Let me try to recover my credibility.

stephen hawking presents time itself!I once read Steven Hawking’s “A Brief History of Time”. It’s a great, great book but it contains so much information it’s impossible to read and absorb at one go, especially as much of the information is challenging. I found myself understanding each and every page I read at the time I read it, but unable to remember what I’d read more than three pages ago. I had to keep going back over material to remind myself what X meant, so that I could understand how it fitted with Y to give Z. The only reason I got through it was because I was stubborn (and on a bet).

What are the presentation take-aways here?

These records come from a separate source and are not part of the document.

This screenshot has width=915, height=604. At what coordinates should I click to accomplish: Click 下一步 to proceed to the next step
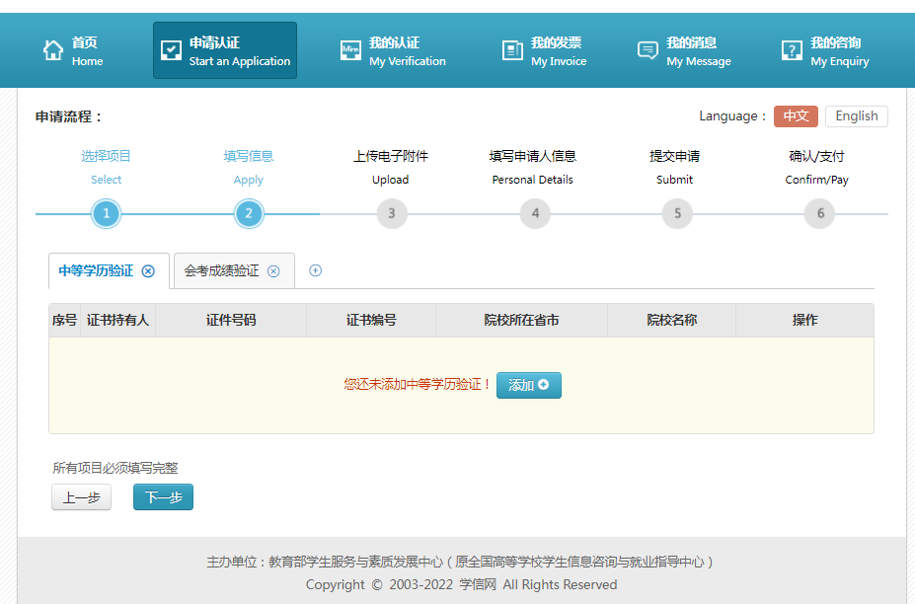coord(162,496)
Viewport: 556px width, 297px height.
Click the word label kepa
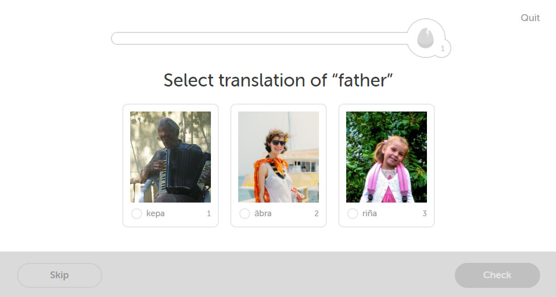tap(155, 214)
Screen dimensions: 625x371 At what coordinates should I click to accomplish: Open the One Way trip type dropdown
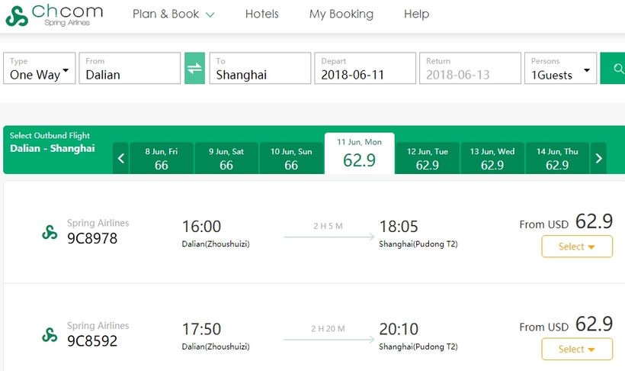click(x=40, y=68)
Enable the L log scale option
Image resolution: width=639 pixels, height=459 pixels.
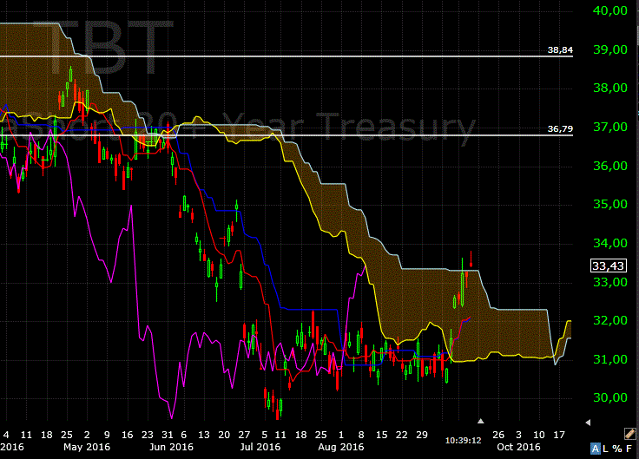coord(606,448)
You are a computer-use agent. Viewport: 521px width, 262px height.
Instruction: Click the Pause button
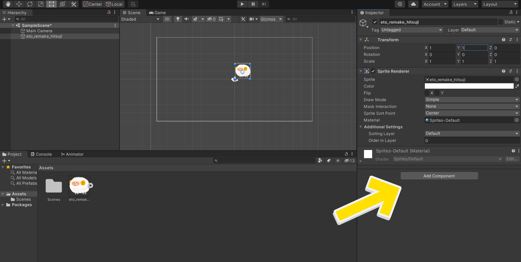253,4
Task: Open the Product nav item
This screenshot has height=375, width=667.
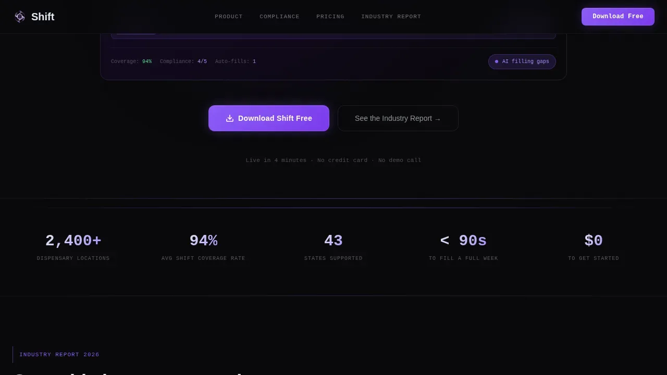Action: coord(229,17)
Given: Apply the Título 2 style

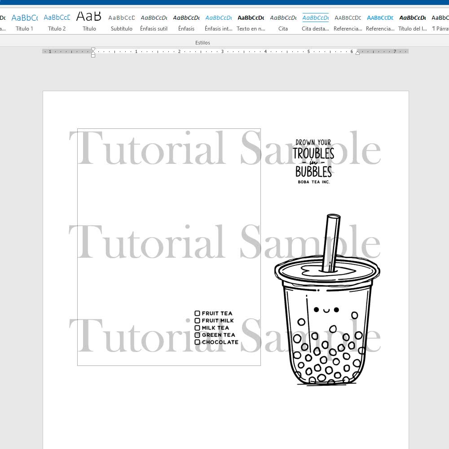Looking at the screenshot, I should (57, 22).
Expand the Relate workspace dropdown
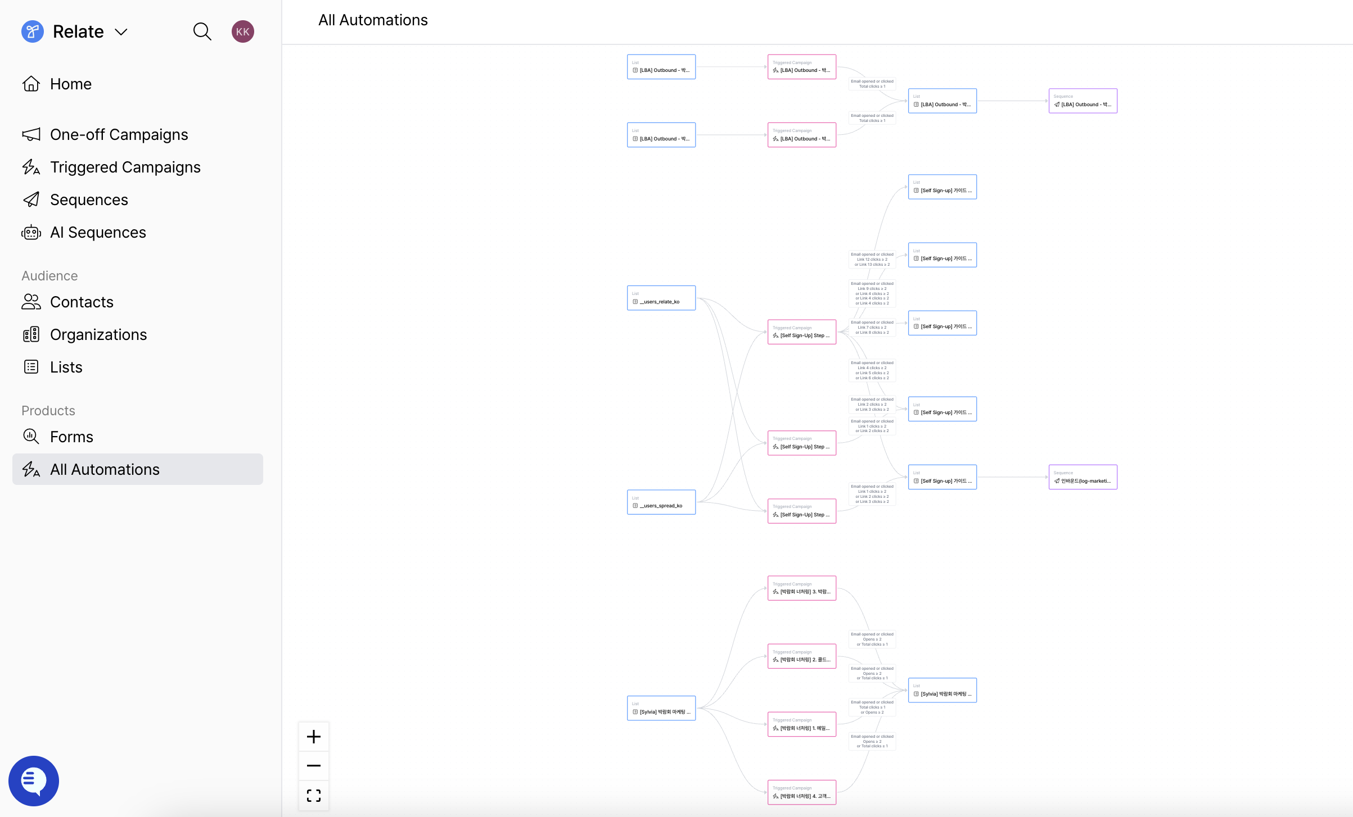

  1. Don’t give your audience long lists of things – or at least don’t do so if you expect them to be able to remember or compare them. Don’t ask them to rank more than seven or so things. Stick to the limit of what people can process in the moment. Don’t give example after example after example to prove your point – there’s no point!
  2. When you’ve got lots of information, there’s no advantage in bombarding your audience with it. You’ve got to drip-feed it. And then you’ve got to wait. You’ve got to wait until they’re ready to move on. (See this guest-blog on the half-life of ideas in your presentations.)
  3. Keep it simple. Are you sure you need every single fact, figure or item of information you’ve included? Would a summary do? An average? A lot of presenters include stuff that’s not necessary out of fear of missing something out and end up drowning their audience. When you’ve written your presentation, go back over it again, looking at your facts and see if you can cut them.
  4. Be brutal – don’t ask if you can cut it. Let your default be to ‘cut’ and see if you can justify it, remember that you’ve only got 7±2 to play with!